This mapping leverages multiple processors on a shared memory system using the Python multiprocessing package. The user can control the number of processes used by the mapping.

To execute a dispel4py graph by using the multiprocessing mapping run the following:

$ dispel4py multi -n <number of processes> <module> \
            [-f file containing the input dataset in JSON format] \
            [-i number of iterations] \
            [-d input data in JSON format] \
            [-a attribute] \
            [-s]

See above for use of the parameters -f, -d and -i.

The argument -s forces the partitioning of the graph such that subsets of nodes are wrapped and executed within the same process. The partitioning of the graph, i.e. which nodes are executed in the same process, can be specified when building the graph. By default, the root nodes in the graph (that is, nodes that have no inputs) are executed in one process, and the rest of the graph is executed in many copies distributed across the remaining processes.

MPI

A dispel4py graph can also be mapped to MPI for parallel execution by any MPI implementations such as MPICH (https://www.mpich.org/) or Open MPI (http://www.open-mpi.org/). To use the dispel4py MPI mapping mpi4py must be installed (which is wrapper for using MPI in Python).

Submitting dispel4py with MPI

To execute a dispel4py graph by using the MPI mapping run the following:

$ mpiexec -n <number mpi_processes> dispel4py mpi module \
    [-f file containing the input dataset in JSON format] \
    [-i number of iterations/runs] \
    [-d input data in JSON format] \
    [-a attribute] \
    [-s]

See above for use of the parameters -f, -d and -i.

The argument -s forces the partitioning of the graph such that subsets of nodes are wrapped and executed within the same process. The partitioning of the graph, i.e. which nodes are executed in the same process, can be specified when building the graph. By default, the root nodes in the graph (that is, nodes that have no inputs) are executed in one process, and the rest of the graph is executed in many copies distributed across the remaining processes.

For example:

$ mpiexec -n 3 dispel4py mpi \
        dispel4py.examples.graph_testing.grouping_onetoall

Storm

A dispel4py graph can be translated to a Storm topology to be enacted on a Storm cluster.

To use Storm, download a release from http://storm.incubator.apache.org/downloads.html and unpack it.

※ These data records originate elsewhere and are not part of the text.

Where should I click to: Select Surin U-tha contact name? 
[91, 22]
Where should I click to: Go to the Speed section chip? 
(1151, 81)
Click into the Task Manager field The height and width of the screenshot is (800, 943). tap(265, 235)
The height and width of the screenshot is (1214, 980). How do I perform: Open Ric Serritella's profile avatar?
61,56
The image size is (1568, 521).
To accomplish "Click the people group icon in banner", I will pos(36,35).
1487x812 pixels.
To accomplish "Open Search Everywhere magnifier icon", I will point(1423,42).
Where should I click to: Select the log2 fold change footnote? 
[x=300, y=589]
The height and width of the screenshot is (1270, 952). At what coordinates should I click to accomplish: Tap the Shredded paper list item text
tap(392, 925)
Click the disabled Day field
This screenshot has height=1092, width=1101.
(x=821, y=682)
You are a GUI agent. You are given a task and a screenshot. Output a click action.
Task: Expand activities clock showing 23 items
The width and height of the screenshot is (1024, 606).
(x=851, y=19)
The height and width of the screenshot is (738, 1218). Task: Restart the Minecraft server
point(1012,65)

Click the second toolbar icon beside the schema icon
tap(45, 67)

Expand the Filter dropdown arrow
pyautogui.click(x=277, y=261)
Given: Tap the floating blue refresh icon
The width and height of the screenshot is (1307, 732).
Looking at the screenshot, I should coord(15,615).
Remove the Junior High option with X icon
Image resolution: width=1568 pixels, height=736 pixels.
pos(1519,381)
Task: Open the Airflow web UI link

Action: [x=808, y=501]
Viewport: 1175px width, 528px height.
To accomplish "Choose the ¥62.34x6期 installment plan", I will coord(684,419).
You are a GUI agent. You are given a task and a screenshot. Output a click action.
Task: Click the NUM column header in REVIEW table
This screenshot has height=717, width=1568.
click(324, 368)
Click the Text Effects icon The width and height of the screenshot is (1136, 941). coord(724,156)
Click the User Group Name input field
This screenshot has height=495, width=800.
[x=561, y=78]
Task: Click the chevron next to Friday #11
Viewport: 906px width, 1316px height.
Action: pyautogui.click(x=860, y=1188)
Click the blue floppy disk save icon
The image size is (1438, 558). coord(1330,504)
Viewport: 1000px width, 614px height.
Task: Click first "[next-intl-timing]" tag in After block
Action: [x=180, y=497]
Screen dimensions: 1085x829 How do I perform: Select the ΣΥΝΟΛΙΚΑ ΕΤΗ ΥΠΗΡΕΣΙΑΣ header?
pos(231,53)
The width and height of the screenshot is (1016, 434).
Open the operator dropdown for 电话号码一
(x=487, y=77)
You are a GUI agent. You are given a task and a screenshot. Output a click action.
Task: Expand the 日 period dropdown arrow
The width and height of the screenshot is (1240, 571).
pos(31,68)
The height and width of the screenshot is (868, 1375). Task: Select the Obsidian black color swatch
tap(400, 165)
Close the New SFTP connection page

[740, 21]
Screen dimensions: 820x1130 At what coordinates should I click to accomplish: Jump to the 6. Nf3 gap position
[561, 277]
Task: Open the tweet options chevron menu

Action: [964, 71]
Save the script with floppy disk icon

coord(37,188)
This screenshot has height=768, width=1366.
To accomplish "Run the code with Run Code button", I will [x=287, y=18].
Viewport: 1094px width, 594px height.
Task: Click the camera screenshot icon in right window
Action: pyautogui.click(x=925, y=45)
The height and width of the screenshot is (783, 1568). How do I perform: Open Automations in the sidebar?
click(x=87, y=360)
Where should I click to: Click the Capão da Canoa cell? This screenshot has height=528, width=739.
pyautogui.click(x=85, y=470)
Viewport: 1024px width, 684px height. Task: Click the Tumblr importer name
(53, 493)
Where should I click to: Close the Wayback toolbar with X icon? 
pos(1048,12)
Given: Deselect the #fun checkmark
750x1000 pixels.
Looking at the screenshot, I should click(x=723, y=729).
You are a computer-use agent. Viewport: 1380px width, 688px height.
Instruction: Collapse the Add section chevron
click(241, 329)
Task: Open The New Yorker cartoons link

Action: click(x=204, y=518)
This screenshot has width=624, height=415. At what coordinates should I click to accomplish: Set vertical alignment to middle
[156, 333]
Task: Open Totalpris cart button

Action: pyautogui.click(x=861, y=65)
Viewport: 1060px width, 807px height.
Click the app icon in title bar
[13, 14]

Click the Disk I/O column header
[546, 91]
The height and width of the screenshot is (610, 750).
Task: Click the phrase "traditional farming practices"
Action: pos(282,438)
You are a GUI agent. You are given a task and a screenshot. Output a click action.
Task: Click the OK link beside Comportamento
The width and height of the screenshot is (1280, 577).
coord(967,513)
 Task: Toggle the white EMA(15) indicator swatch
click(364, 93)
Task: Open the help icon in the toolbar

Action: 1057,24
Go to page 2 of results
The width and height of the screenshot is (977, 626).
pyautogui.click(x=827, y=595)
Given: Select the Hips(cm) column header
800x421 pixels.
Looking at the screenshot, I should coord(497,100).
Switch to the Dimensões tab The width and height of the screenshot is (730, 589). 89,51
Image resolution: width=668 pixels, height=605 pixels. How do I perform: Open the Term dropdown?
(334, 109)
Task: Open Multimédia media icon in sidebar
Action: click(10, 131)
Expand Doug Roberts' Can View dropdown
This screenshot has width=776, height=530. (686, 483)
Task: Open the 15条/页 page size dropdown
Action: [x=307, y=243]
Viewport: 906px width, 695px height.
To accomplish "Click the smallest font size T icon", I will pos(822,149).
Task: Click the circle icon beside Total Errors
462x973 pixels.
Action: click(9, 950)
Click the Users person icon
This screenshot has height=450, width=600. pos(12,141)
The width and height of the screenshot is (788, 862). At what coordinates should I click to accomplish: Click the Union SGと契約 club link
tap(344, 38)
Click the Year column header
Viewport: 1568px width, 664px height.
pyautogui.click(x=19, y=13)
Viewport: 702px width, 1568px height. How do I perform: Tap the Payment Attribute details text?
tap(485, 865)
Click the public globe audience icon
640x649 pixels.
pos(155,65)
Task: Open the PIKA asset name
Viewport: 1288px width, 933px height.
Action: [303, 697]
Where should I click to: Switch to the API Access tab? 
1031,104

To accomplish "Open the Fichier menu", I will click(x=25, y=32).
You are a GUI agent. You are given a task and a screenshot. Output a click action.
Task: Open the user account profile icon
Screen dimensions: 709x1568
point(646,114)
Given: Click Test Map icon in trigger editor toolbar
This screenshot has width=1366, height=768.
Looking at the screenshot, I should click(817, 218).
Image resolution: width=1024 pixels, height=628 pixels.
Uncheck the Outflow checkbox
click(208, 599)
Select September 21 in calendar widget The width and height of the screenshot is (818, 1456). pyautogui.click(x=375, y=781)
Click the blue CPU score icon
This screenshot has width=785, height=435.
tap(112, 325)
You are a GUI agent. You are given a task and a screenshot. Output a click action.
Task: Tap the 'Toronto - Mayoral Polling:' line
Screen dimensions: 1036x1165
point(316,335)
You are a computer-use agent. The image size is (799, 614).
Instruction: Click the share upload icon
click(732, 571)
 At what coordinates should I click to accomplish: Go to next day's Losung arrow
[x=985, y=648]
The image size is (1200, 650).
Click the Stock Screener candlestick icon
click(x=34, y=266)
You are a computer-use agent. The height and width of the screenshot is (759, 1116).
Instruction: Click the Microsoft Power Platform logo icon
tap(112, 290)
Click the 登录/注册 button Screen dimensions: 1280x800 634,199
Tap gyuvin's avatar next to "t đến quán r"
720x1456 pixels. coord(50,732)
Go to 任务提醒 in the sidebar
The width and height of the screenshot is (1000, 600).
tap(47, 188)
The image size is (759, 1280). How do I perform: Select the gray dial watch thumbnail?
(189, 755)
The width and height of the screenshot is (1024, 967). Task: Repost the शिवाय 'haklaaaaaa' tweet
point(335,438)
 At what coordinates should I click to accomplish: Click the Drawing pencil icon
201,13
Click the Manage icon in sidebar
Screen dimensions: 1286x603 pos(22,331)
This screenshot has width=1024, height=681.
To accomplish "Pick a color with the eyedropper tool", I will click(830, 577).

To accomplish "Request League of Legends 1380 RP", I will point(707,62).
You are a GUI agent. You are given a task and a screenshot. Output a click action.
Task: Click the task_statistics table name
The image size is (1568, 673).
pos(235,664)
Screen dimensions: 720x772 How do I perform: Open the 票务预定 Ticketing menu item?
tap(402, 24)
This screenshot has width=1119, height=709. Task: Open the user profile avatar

You may want to add $STORM_HOME/bin to the PATH where $STORM_HOME is the root directory of the unpacked Storm distribution.

Note

When calling the Storm enactment as described below make sure that $STORM_HOME is defined as an environment variable.

Using the Storm submission client

From the dispel4py directory launch the Storm submission client:

dispel4py storm -m {local,remote,create} \
          [-r resourceDir] \
          [-f file containing the input dataset in JSON format] \
          [-i number of iterations/runs] \
          [-d input data in JSON format] \
          [-a attribute] \
          [-s] \
          module [topology_name]

The module parameter is the name of the python module that creates the workflow graph. This cannot be the file name.

The parameter -m specifies the execution mode of the Storm topology:

local
Local mode, executes the graph on the local machine in Storm local mode. No installation is required. Usually used for testing before submitting a topology to a remote cluster.
remote
Submits the graph as a Storm topology to a remote cluster (with the specified topology_name). This assumes the Storm client is configured for the target cluster (usually in ~/.storm/storm.yaml)
create
Creates a Storm topology and resources in a temporary directory.

The graph attribute within the given module is discovered automatically or can be specified (if there is more than one graph defined, for example) by using -a with the name of the variable. The resulting topology is assigned the id topology_name if provided, or an id is created automatically.

The parameter -s (save) indicates that the Storm topology and resources are not deleted when the topology has been submitted to a remote cluster or execution has completed in local mode. This is useful for debugging.

Submitting dispel4py to a Storm cluster

The following assumes the user has access to a Storm cluster, for example running on host storm.example.com.

Note

The Storm client must have the same version as the cluster.

Configure the host name of the Storm cluster in ~/.storm/storm.yaml as described in the Storm documentation, for example:

nimbus.host: "storm.example.com"

To submit the topology to the remote cluster:

$ dispel4py storm mytestgraph MyTopologyTest01 -m remote

Here, mytestgraph is the name of the Python module that creates the dispel4py graph, and MyTopologyTest01 is the name that is assigned to the topology on the cluster. The name is optional and a random UUID will be assigned if it is not provided.

The topology can be monitored on the web interface of the Storm cluster.

Note that a topology runs forever until it is killed explicitly. To kill the topology on the remote cluster use the web interface or the Storm client:

$ $STORM_HOME/bin/storm kill <topology name> -w <wait time>

where <wait time> is the time that Storm waits between deactivation and shutdown of a topology.

Testing the Storm topology in local mode

To test the topology in local mode, call the Storm submission client with local mode, for example:

$ dispel4py storm mytestgraph -m local

Note that the topology runs forever and does not shut down by itself. It can be cancelled with Ctrl-C on the commandline or by killing the JVM process.